Nevada Audit: Dissolve Taxicab Authority

Taxi passengers in Southern Nevada are forced to pay excessive fees for credit card payments and an unnecessarily high fuel surcharge that puts tens of millions of dollars into the pockets of Southern Nevada’s 16 cab companies, a state internal audit says, while advocating the dissolution of the Taxicab Authority that allows it to happen.

Nevada’s Taxicab Authority overcharges the state’s taxi passengers tens of millions of dollars each year and routinely oversteps its regulatory boundaries, a state audit reported.
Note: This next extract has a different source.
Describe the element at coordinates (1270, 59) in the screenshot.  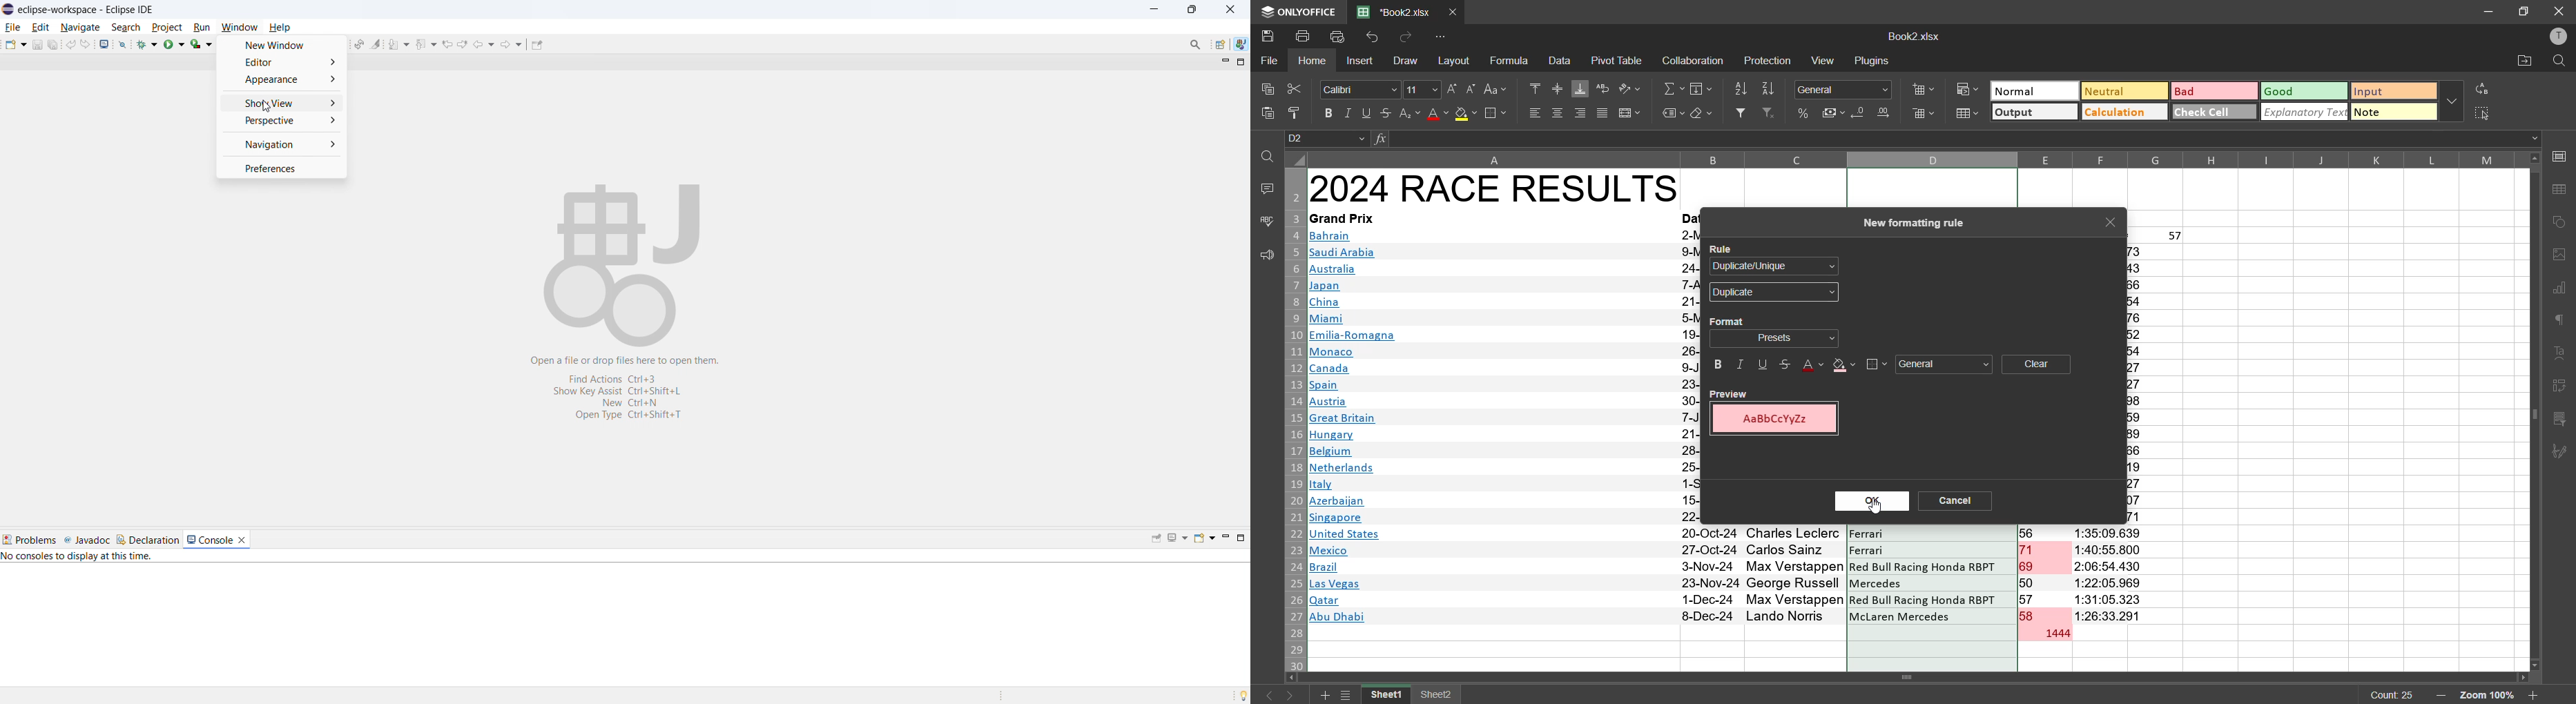
I see `file` at that location.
Results of a Nevada internal audit of the Taxicab Authority, which regulates Southern Nevada’s taxi industry, were provided in January and suggest the state dissolve the authority and turn its regulatory duties over to the Nevada Transportation Authority and Clark County.
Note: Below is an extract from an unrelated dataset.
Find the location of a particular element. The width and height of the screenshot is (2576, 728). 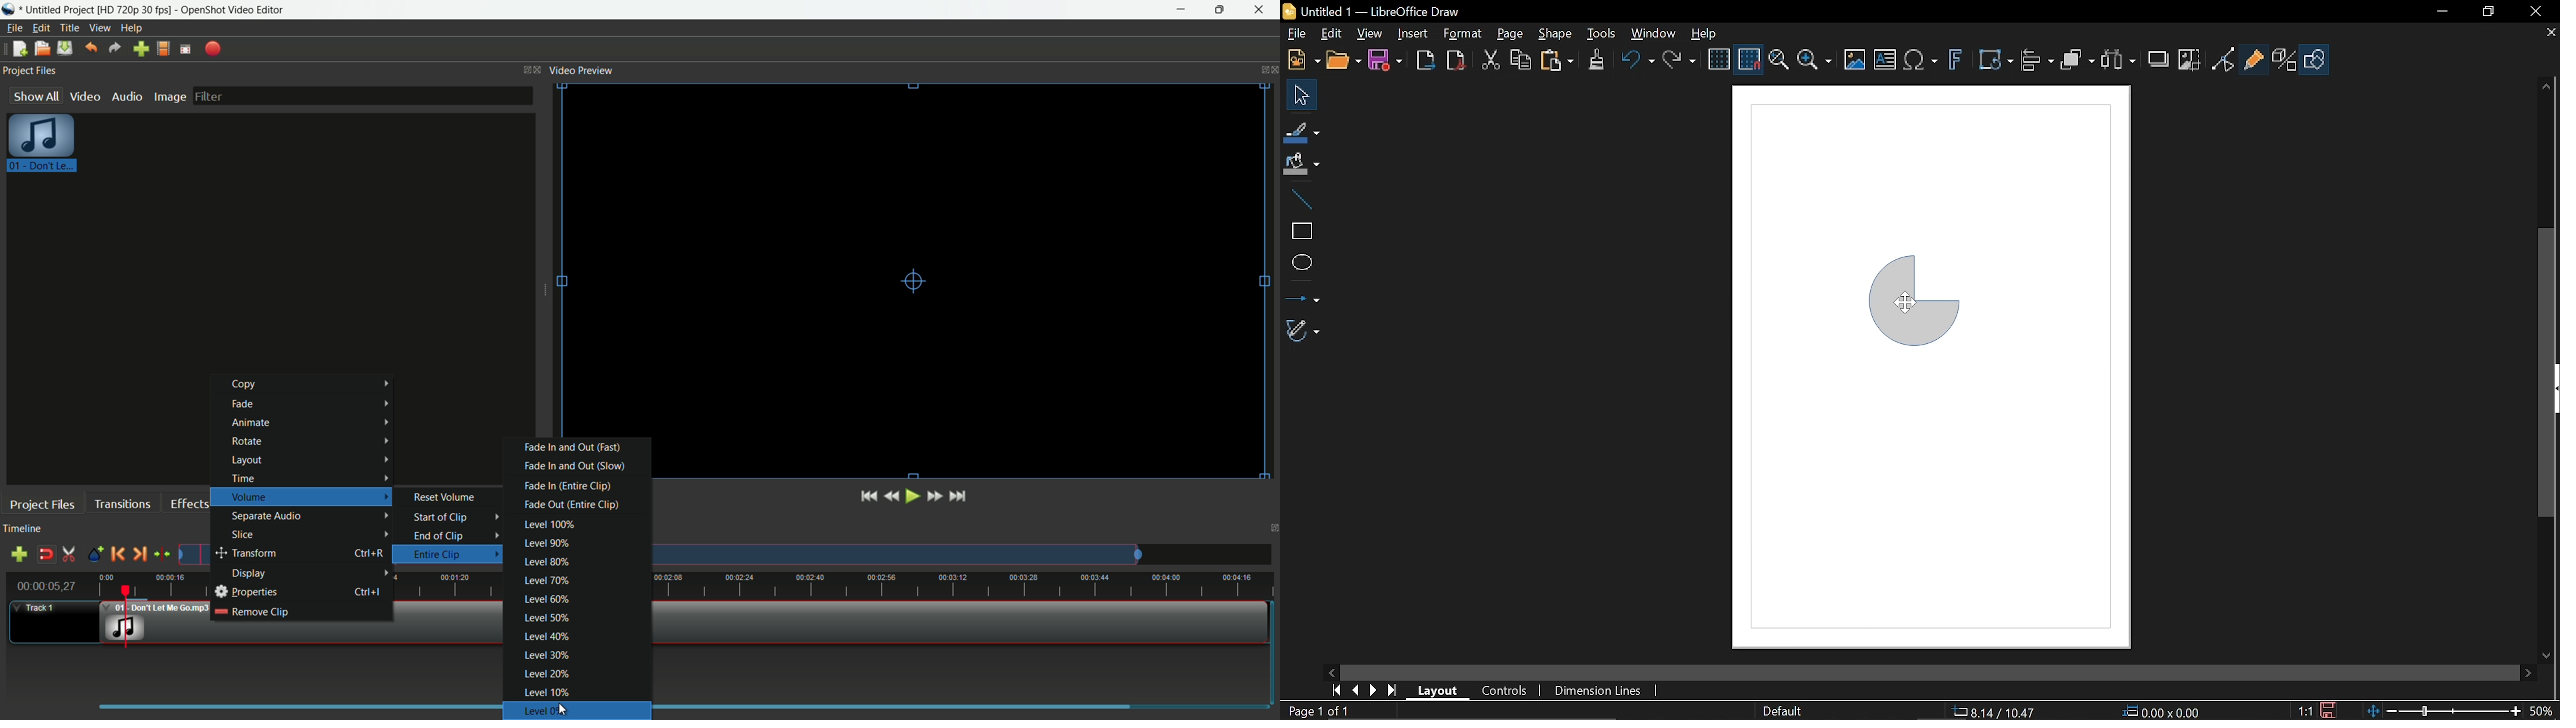

Format is located at coordinates (1462, 35).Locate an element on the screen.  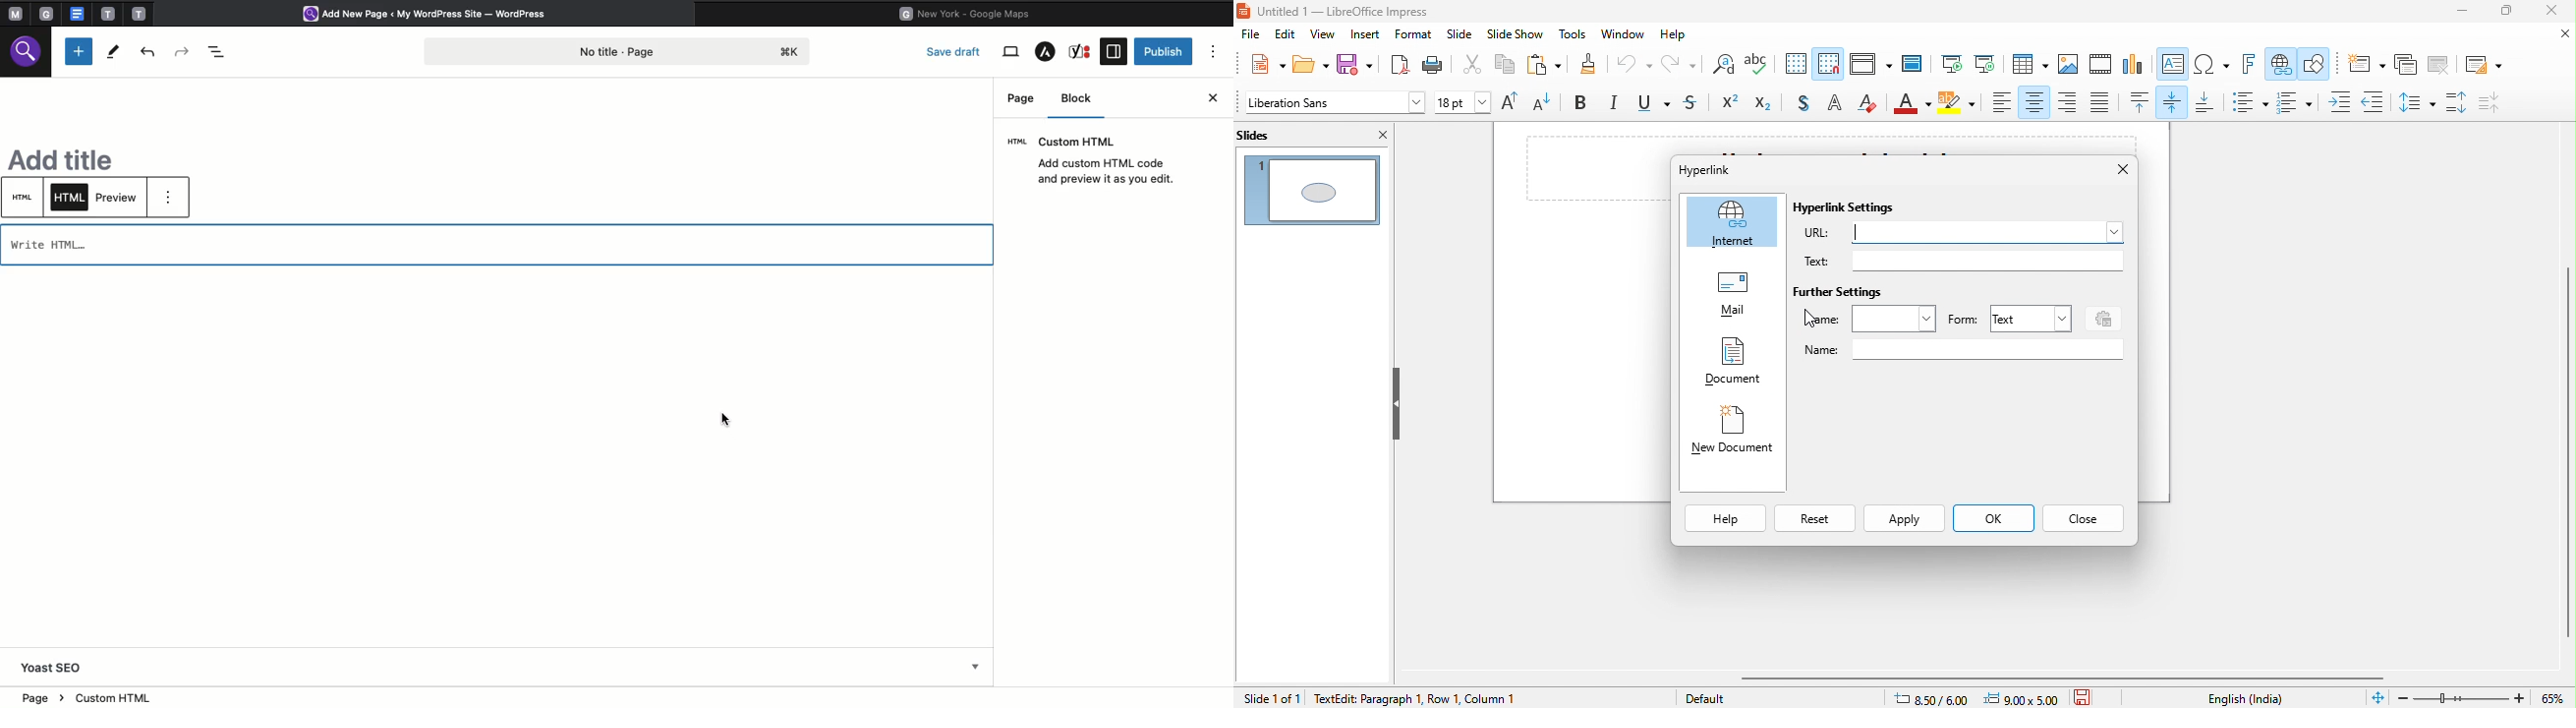
tab is located at coordinates (140, 13).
The audit says the Taxicab Authority in 2015 took in $11 in funding revenue, against only $6.1 million in costs, and charges “excessive” credit card fees and a 20 cents-per-mile fuel surcharge.

The additional fees annually generate tens of millions of dollars in excessive costs for passengers, even as fuel costs continue to fall during a global oil glut.

The 20 cents-per-mile fuel charge generates about $27 million each year, despite fuel costs dropping and there being very little evidence supporting its need, the audit reported.

The audit also says the $3 fee charged for processing credit card payments “exceeds all operational costs in the industry” and generates “unsupported revenue” of between about $14 million and more than $20 million each year.

About a fourth of all taxi fares in Southern Nevada are paid by credit card, which are processed inside the cabs on electronic devices, and the $3 fee accounts for about 17 percent of the fare for a 5-mile cab ride, the state audit says.

Clark County’s 16 cab companies took in a record $425 million last year, which rose by more than 4 percent from 2014.